We popped into the very fancy Boston Yacht club for a refreshment, as you do, and apparently our club was not quite at that level of membership but we persuaded them that we would behave and they let us in. It reminded me of my misspent youth gate crashing parties. As you can see in the above picture. even the launch boatmen have to wear ties in the heat.
We were going to leave Salem but the following day was so nice and anchorage so pleasant that we decided stay and dingy over to Marblehead which is the neighboring village. What a difference! A beautiful, quiet, genteel place. Sailors who had seen us dock our dingy gave us a lift into town and told us the best places to go.
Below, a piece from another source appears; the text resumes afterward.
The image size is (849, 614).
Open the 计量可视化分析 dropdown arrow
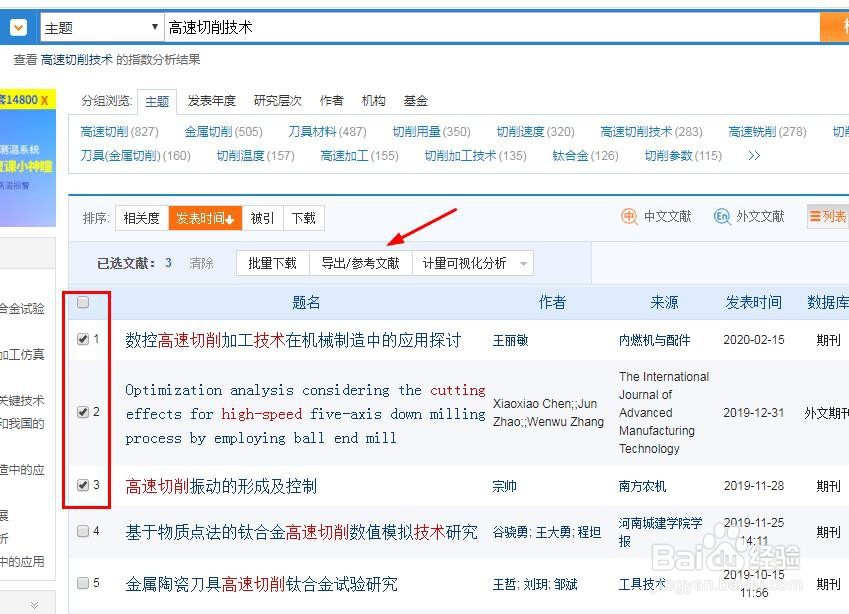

We had a very pleasant sail into Portsmouth.
This is an old Military prison occupied from 1908 to 1974. They had up to 3,500 prisioners and 40% of them were in for crimes of sodomy. This overabundance of prisoners convicted of homosexual activity led to changes in policy in the 2nd world war. They chose the Island to build it on because of the speed of the tidal currents like Alcatraz which I did happen to notice as we were sailing in. It’s in the top three speed of all tides in the USA. The building remains as it is now too expensive to tear down. One developer tried to reconstruct it but he died and now it just sits there!
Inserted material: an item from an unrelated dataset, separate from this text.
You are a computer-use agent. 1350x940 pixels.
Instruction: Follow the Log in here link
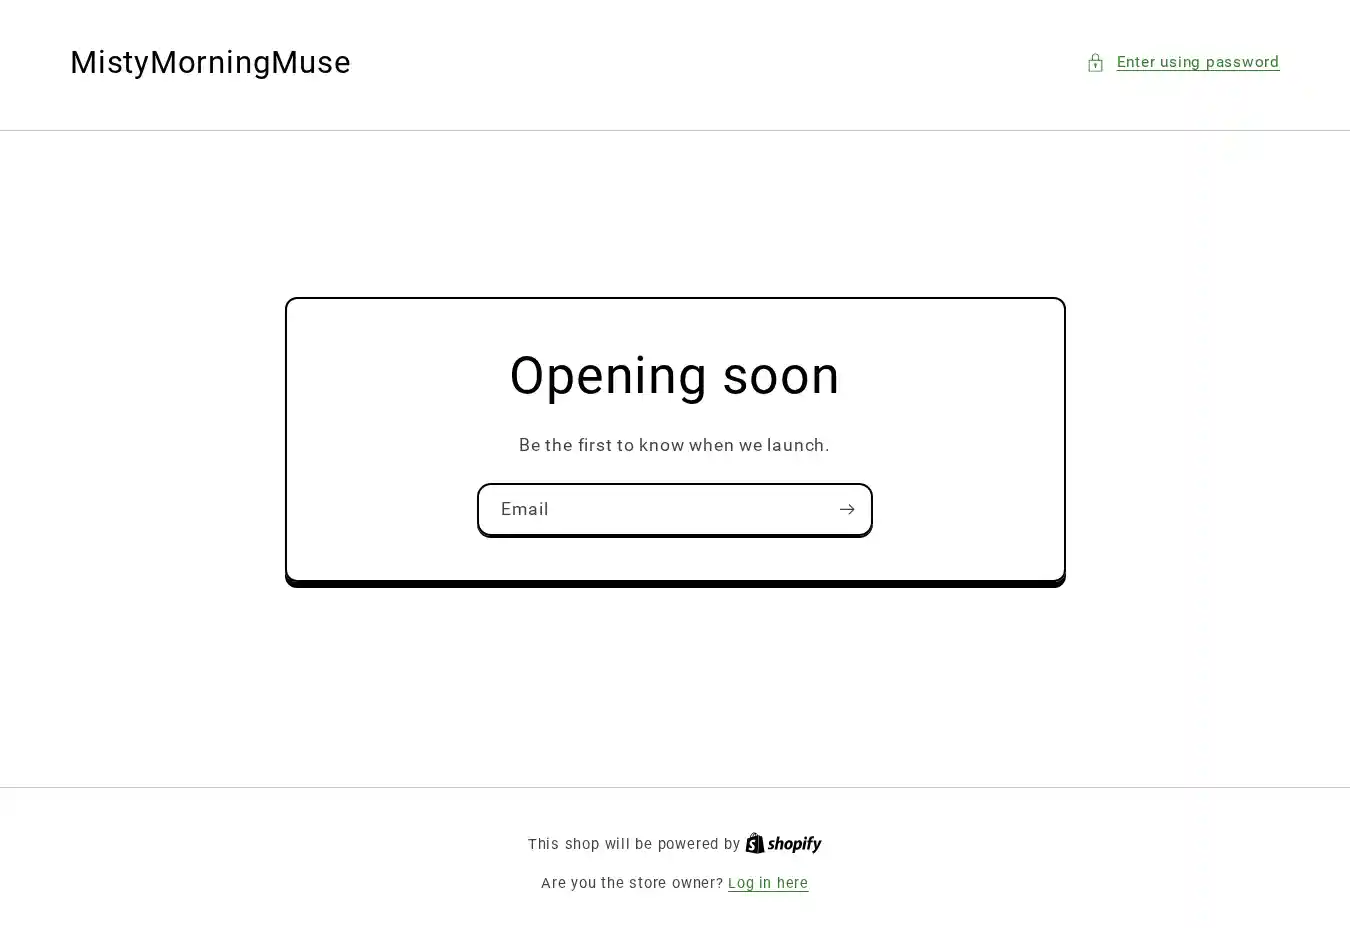767,883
I’d definitely recommend Portsmouth town. Beautiful ‘Down Town ‘ shops and very active in the Arts. There was an outdoor stage beside the harbor where they had ‘Footlose’ playing and a movie on the Monday. Strawberry Bank Museum consists of about thirteen houses, all of different years beautifully kept.
We met a very entertaining couple Lynne and Al on our fist night and joined them for dinner the following night. We will no doubt be meeting up with them when we sail along New Jersey on our way back.
The only downside to Portsmouth was finding a grocery store. Not in down town and Google Maps sent us to two which had closed down and another called Tuscany Market which was a restaurant. I walked for about three miles to a ‘Gourmet’ grocery store. The only thing ‘gourmet’ about the place was the name. All I needed was butter and milk and possibly some nice bread. The diary fridge was ‘out of order’ and the grumpy man at the till told me to go into the beer store. I found the milk but searched and couldn’t find butter. No need for bread then. When I told him I couldn’t find it he tutted and more or less told me I wasn’t looking and then said he would bet money that it’s there. As he limped (Yes that might of been why he was grumpy) his way to the store I was tempted to stop him and challenge him to a bottle of wine if he finds it.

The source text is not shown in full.